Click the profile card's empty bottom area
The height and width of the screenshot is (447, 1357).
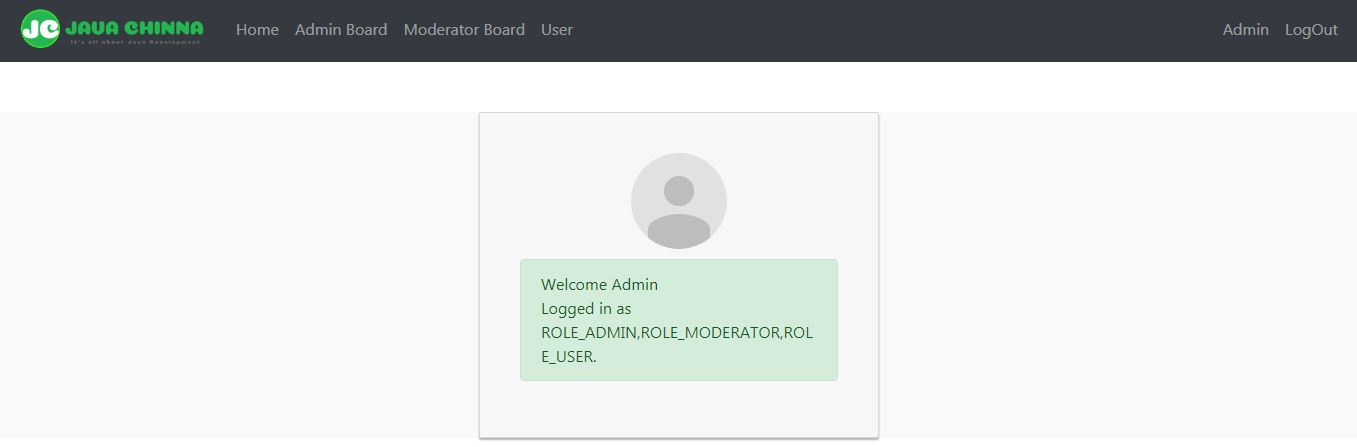click(x=679, y=408)
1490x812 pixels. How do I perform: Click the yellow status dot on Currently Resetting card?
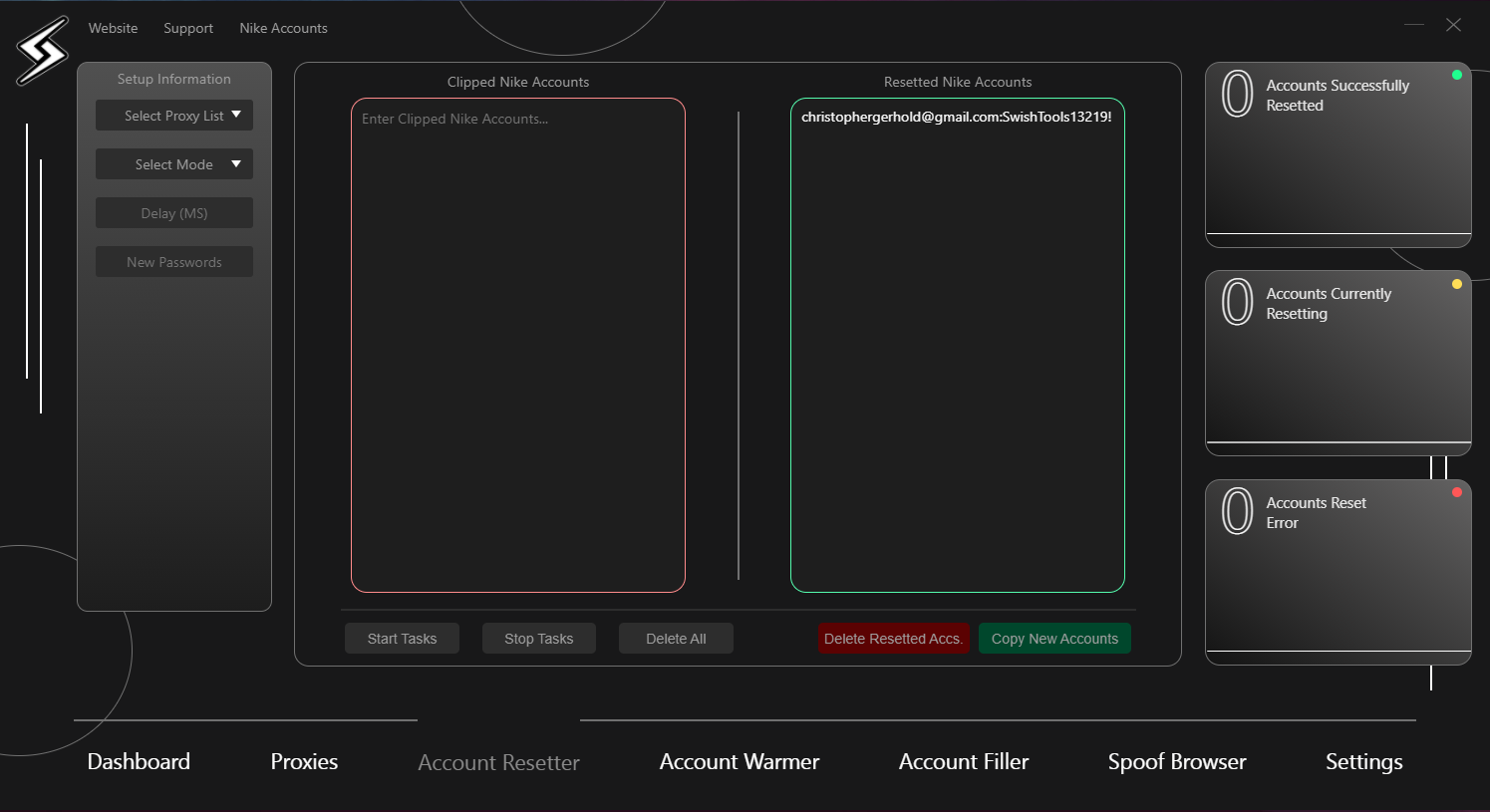[x=1456, y=284]
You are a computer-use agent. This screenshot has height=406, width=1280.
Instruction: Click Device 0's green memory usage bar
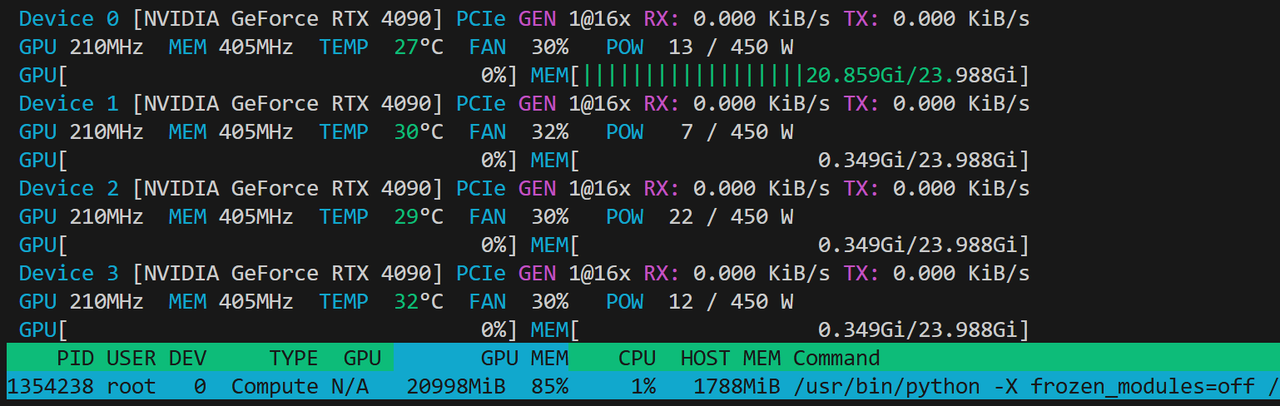coord(693,75)
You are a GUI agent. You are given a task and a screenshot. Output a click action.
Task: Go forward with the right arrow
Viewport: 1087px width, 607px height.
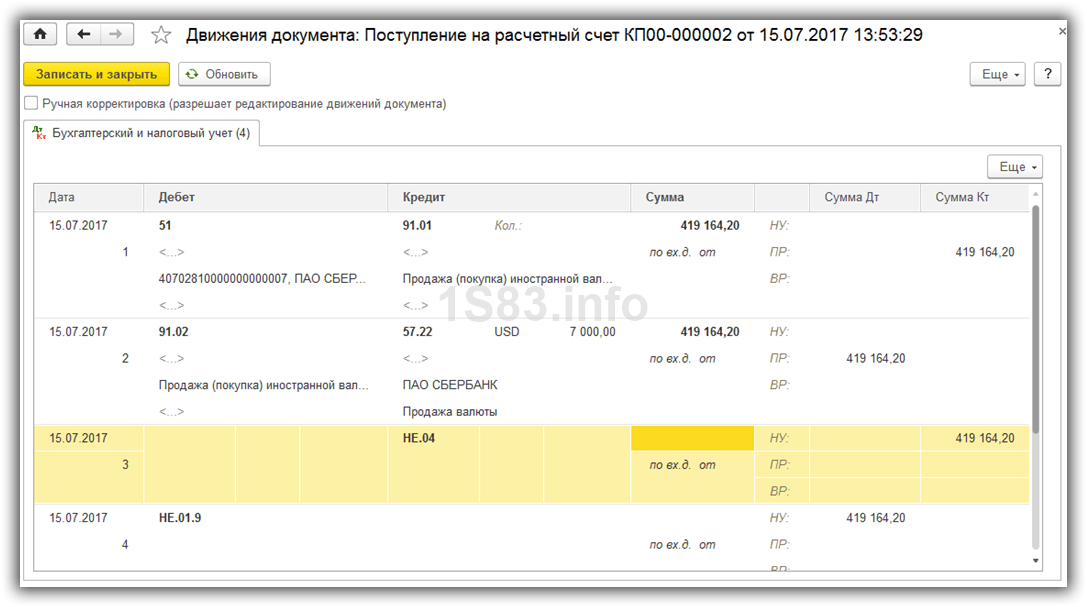[117, 34]
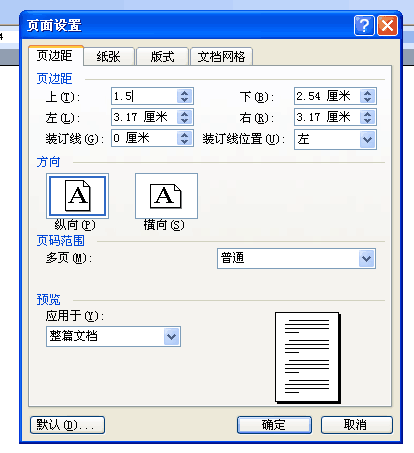Expand the multiple pages (多页) dropdown
The height and width of the screenshot is (453, 414).
367,258
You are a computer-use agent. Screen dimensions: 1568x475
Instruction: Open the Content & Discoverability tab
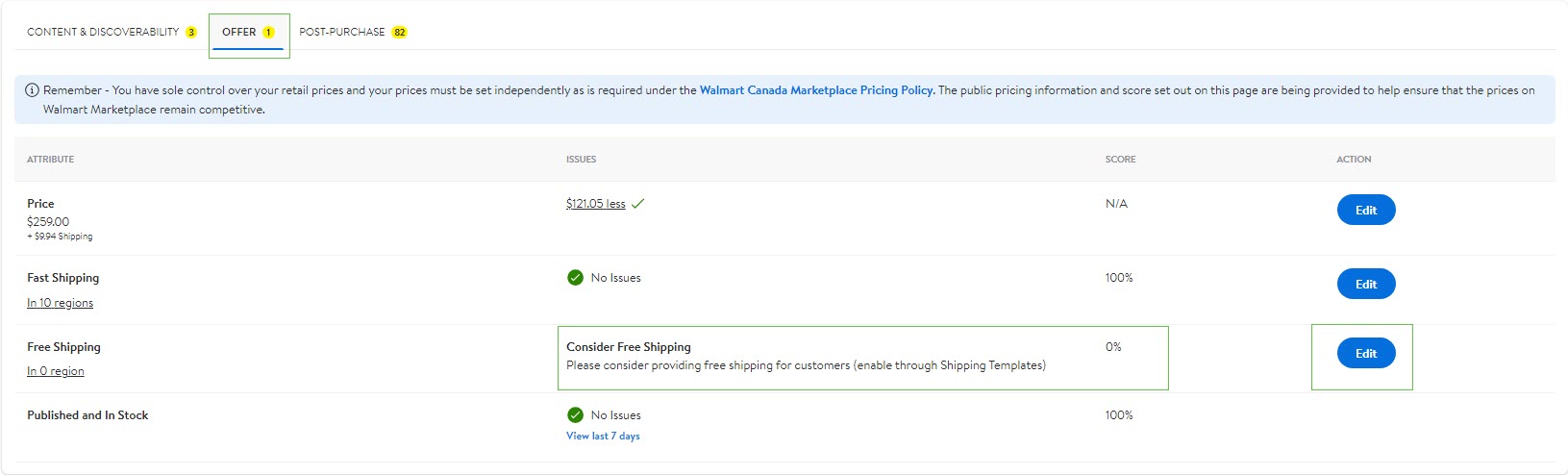pyautogui.click(x=103, y=32)
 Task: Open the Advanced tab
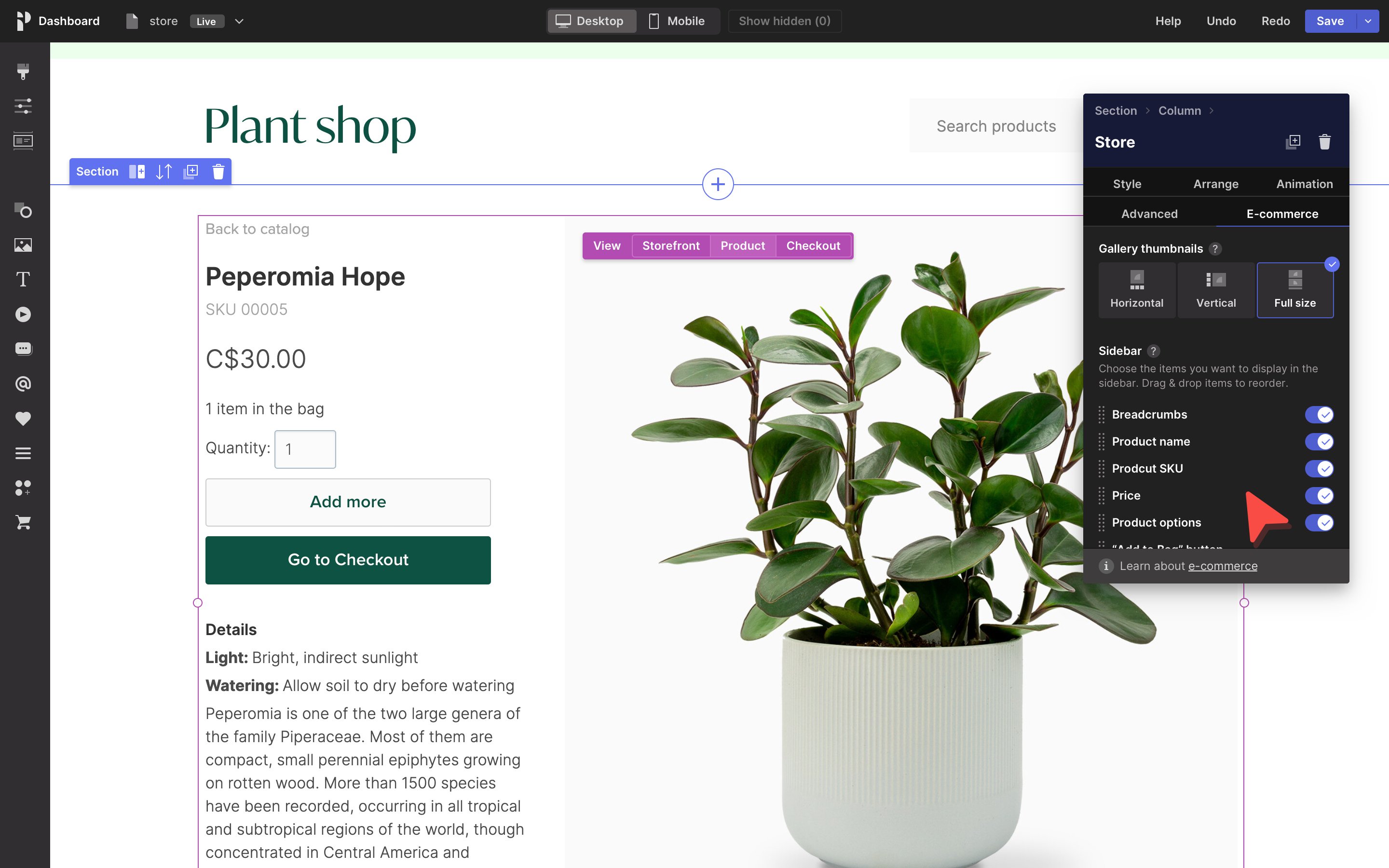pyautogui.click(x=1149, y=214)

__Task item__: With the pictures excluded, retype exactly the lines from the one containing "Task: Go forward with the right arrow" through the last line of the listing, both ends included.

__Answer below__:
Task: Go forward with the right arrow
Viewport: 1087px width, 607px height.
[117, 34]
Expand the multiple pages (多页) dropdown
The height and width of the screenshot is (453, 414).
367,258
You are a computer-use agent. Screen dimensions: 1568x475
Instruction: Open the Content & Discoverability tab
pyautogui.click(x=103, y=32)
 Task: Open the Advanced tab
pyautogui.click(x=1149, y=214)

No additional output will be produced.